JAKARTA, Indonesia— BlackBerry Ltd.’s decision to license software and outsource handset production globally represents a win for the Canadian company’s biggest market, Indonesia, which is seeking a larger share of the smartphone value chain.
BlackBerry’s new venture signed last month with an affiliate of PT Telekomunikasi Indonesia Tbk, the country’s largest wireless carrier, will see its Indonesian partner produce, promote and distribute all Blackberry-brand devices in Indonesia.
The venture comes as international phone vendors gear up to comply with the latest “Made in Indonesia” regulations to tap growth in what is poised to become the world’s fourth-largest smartphone market by 2020, with total annual sales of nearly $1 billion by then, according to research firm Euromonitor International.
Adopted in July, the latest rules give producers more options when it comes to meeting next year’s 30% quota for “local content”—which previously focused on local manufacturing but can now include software or investment—in their 4G-enabled tablets and smartphones sold in Indonesia, up from 20% this year. The requirement will rise to 40% in 2018.
BlackBerry’s joint venture was “created in support of the Indonesian government’s effort to promote manufacturing of locally sourced products,” said Ralph Pini, chief operating officer and general manager of devices at the Waterloo, Ontario-based firm, which said last month it would stop making phones, and instead focus on software. Mr. Pini declined to disclose details of the investment.
Indonesia is a crucial market for BlackBerry. Its BBM messaging service is the top messaging platform in the country of 250 million people with nearly 60 million monthly active users as of June, BlackBerry said. WhatsApp and Facebook Messenger trail behind with about 50 million active users for each app, according to estimates from U.K.-based social media consultancy We Are Social.
In 2012, Indonesia’s government introduced regulations requiring importers of mobile phones to set up assembly plants in the country by the end of 2015. In 2013, it imposed a 20% luxury tax on imported cellphones to rein in its current-account deficit. In September 2014, the government issued regulations requiring all 4G devices sold in Indonesia to include at least 30% locally-sourced components by 2017.
Foreign technology companies initially expressed reluctance to answer the call of Indonesian authorities, arguing that Indonesia doesn’t have a reliable supply chain to support the manufacturing of consumer electronics.
“Most of the manufacturing plants [in Indonesia] are restricted to assembling due to the lack of a component ecosystem in the country,” said Tarun Pathak, a senior analyst at Hong Kong-based research firm Counterpoint.

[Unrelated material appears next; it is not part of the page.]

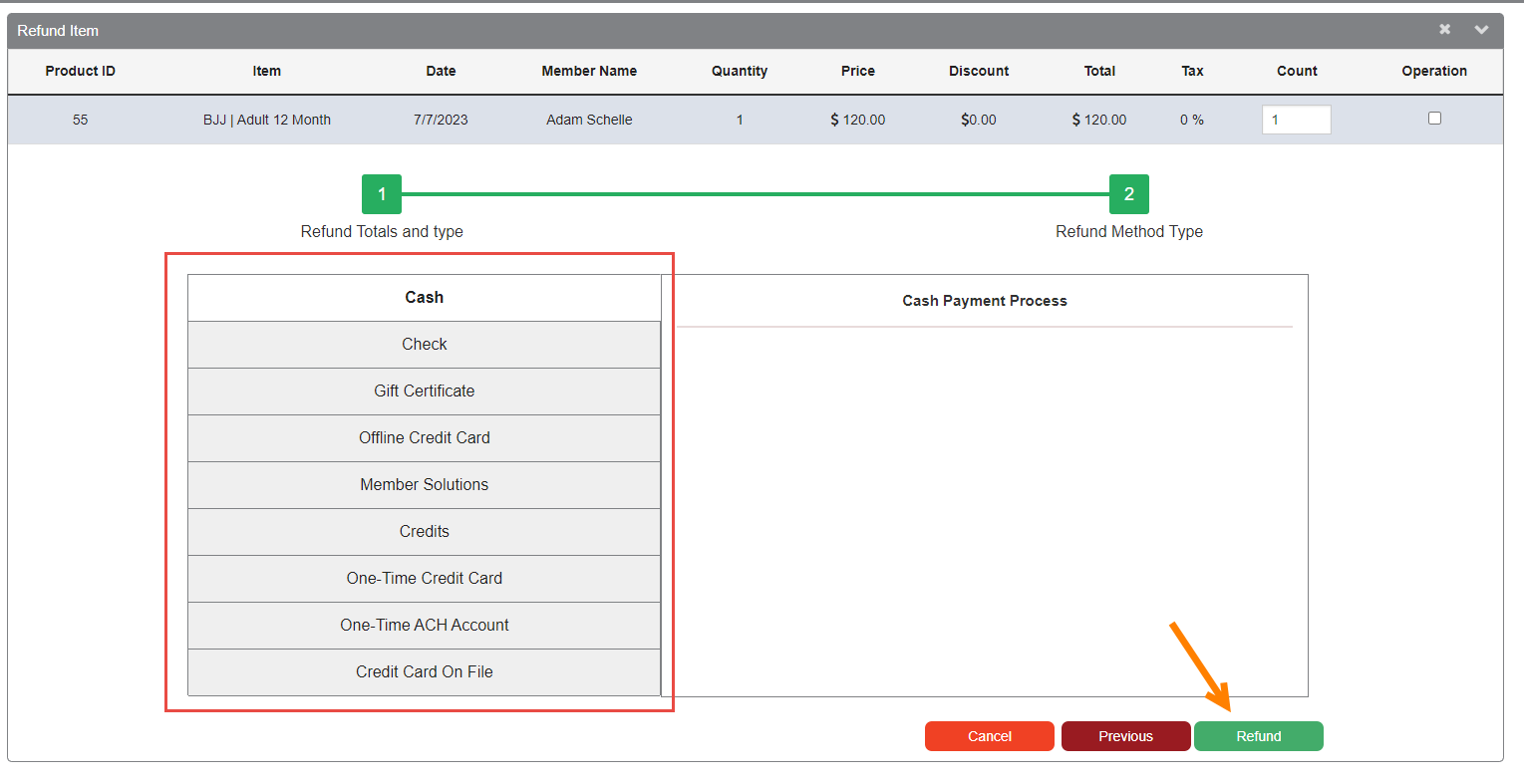Click the Previous button
The width and height of the screenshot is (1524, 784).
[x=1125, y=736]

Vendors with minor market share in Indonesia, such as Apple Inc. and Xiaomi Corp., are likely to rely on software development rather than manufacturing to meet the local content threshold, analysts said. Xiaomi disabled the 4G network on its Redmi Note 3 Pro phones to get around the earlier legislation. Apple’s 4G iPhone 6S, 6S plus, and SE aren’t officially sold in the country, but they can be found on the black market.

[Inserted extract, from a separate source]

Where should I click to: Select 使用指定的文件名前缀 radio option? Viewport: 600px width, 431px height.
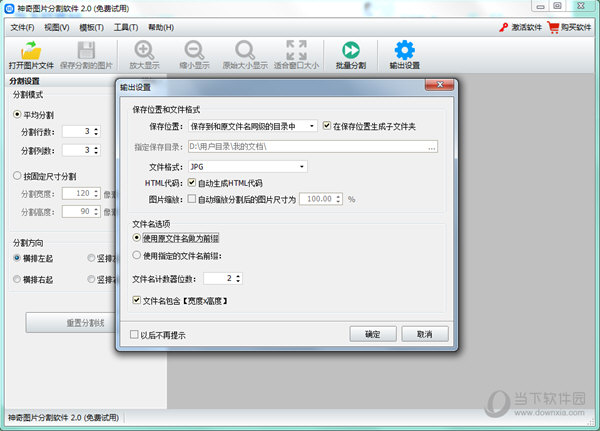click(137, 256)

Analysts say the more-flexible regulations passed in July make it easier for handset makers to meet requirements, given that they allow the quota to be reached via other options in addition to manufacturing.

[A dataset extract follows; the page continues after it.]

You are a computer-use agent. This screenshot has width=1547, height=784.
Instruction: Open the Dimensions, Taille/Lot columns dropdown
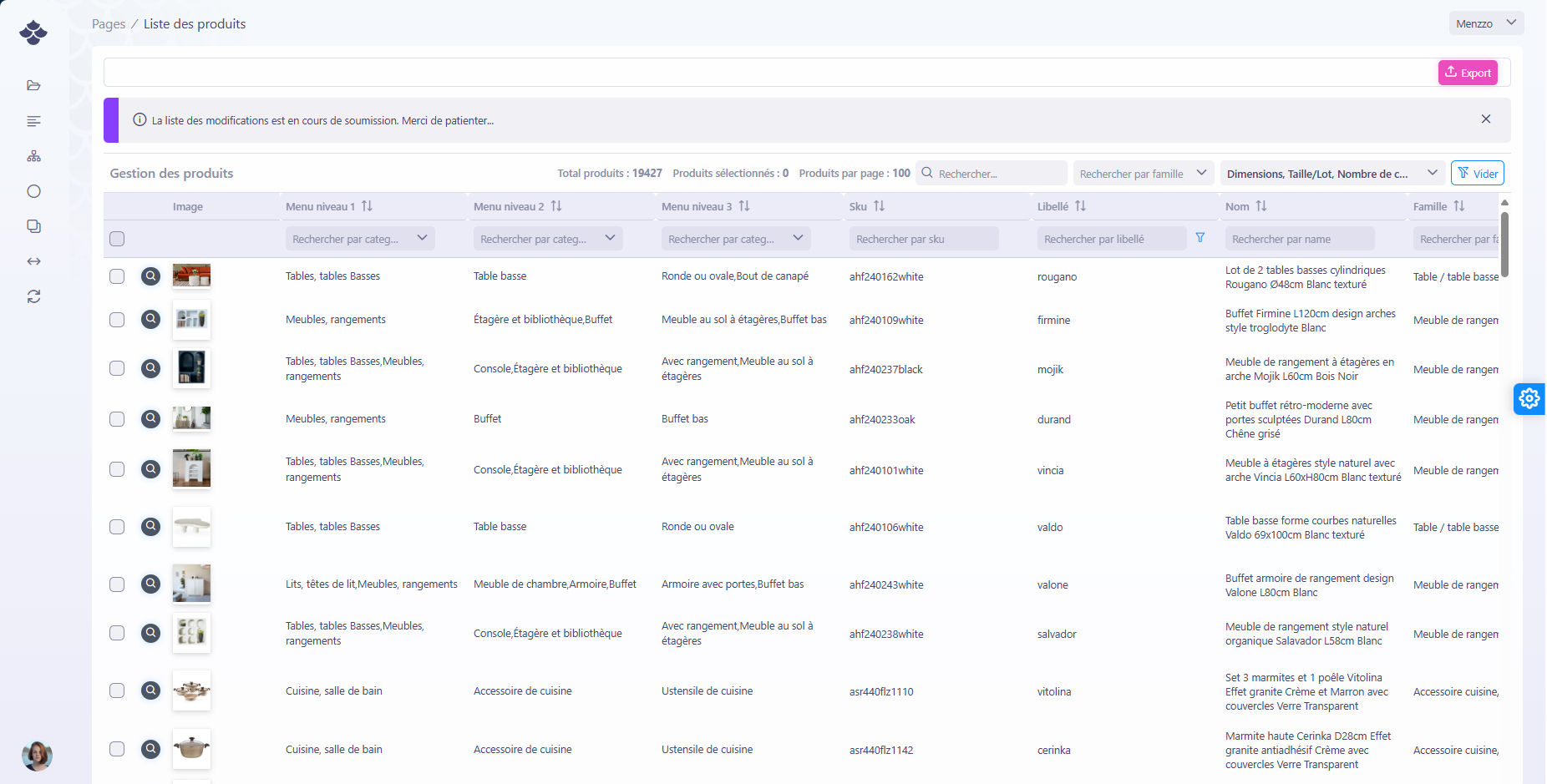point(1331,174)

“Vendors like Apple and Xiaomi, who have a strong software side to their mobile business, get the much needed flexibility,” under the latest rules, said Rajeev Nair, analyst with research firm Strategy Analytics. “The challenge though for them would be in finding a sizable base of software professionals and developers as they scale up.”
Indonesian government officials said after a visit by top officials from the nation to Silicon Valley last year that Apple plans to open an R&D center in Indonesia next year. Apple declined a request for comment.
Xiaomi hasn’t disclosed its R&D plans, saying only that “Indonesia is a strategic market for Xiaomi and we are committed to grow” in the country.
Some firms, including Lenovo Group Ltd., Oppo Electronics Corp., and Samsung Electronics Co., set up local facilities in 2015 while others tapped existing local manufacturers to assemble their phones.
Samsung is the leader in the Indonesian smartphone market, with market share of about 26% in the second quarter of this year, according to research firm International Data Corp.
The new rules have also created software-development opportunities, say analysts, including games and apps installed on smartphones, in addition to assembling or manufacturing devices. Companies are now required to pre-install on their phones seven locally made mobile apps or 14 games with at least a million active users.
One local game developer poised to benefit is Bandung-based Own Games, maker of “Tahu Bulat” or “Round Tofu,” which boasts two million monthly active users. Co-founder Eldwin Viriya said that phone vendors have approached him to have the game preinstalled. He declined to name the companies.
“I fully support the software scheme because we can really compete,” says Andreas Diantoro, CEO of Microsoft Indonesia. “This is the area where we have a lot of strength. When you’re looking at hardware components…it takes economy of scale to actually do that, I’m not sure that Indonesia has that scale.”